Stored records

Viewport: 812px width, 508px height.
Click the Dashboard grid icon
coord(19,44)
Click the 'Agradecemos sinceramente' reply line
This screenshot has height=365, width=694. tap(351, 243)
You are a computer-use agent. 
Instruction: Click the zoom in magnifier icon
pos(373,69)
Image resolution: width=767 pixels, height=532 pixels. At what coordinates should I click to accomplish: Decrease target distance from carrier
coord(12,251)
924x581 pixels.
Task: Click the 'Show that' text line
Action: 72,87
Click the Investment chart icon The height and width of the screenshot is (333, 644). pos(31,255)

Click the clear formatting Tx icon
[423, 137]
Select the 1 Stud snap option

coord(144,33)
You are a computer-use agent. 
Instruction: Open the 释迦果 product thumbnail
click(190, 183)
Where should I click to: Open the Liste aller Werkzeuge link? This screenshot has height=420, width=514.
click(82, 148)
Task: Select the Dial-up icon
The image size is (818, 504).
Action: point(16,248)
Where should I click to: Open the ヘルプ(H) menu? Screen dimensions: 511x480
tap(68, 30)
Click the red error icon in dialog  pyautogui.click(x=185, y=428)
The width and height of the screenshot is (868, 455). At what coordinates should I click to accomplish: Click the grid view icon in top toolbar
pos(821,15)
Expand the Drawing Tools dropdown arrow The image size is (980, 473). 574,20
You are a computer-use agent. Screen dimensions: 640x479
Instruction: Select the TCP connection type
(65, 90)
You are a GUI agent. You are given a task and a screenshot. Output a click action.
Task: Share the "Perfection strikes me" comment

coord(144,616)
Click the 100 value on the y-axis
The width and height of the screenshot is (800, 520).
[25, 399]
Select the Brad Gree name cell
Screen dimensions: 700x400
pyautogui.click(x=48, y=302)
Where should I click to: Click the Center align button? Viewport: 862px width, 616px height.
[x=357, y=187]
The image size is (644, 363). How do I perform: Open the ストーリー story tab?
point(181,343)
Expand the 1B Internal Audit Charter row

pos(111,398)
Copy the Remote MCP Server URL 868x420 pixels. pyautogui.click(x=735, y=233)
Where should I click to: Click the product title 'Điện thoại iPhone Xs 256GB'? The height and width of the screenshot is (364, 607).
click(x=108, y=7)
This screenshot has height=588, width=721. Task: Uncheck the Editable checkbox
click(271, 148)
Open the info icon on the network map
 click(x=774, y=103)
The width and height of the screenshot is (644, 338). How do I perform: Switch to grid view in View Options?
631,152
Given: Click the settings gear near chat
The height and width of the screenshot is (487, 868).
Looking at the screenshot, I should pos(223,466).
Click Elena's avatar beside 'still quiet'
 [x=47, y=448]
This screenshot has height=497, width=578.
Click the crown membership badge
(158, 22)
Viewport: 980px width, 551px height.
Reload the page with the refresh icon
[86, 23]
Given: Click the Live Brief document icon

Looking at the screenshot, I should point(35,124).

● Task directions
Checking each line of the data, count the ones containing "agent", and give only that count.

● Exercise result
4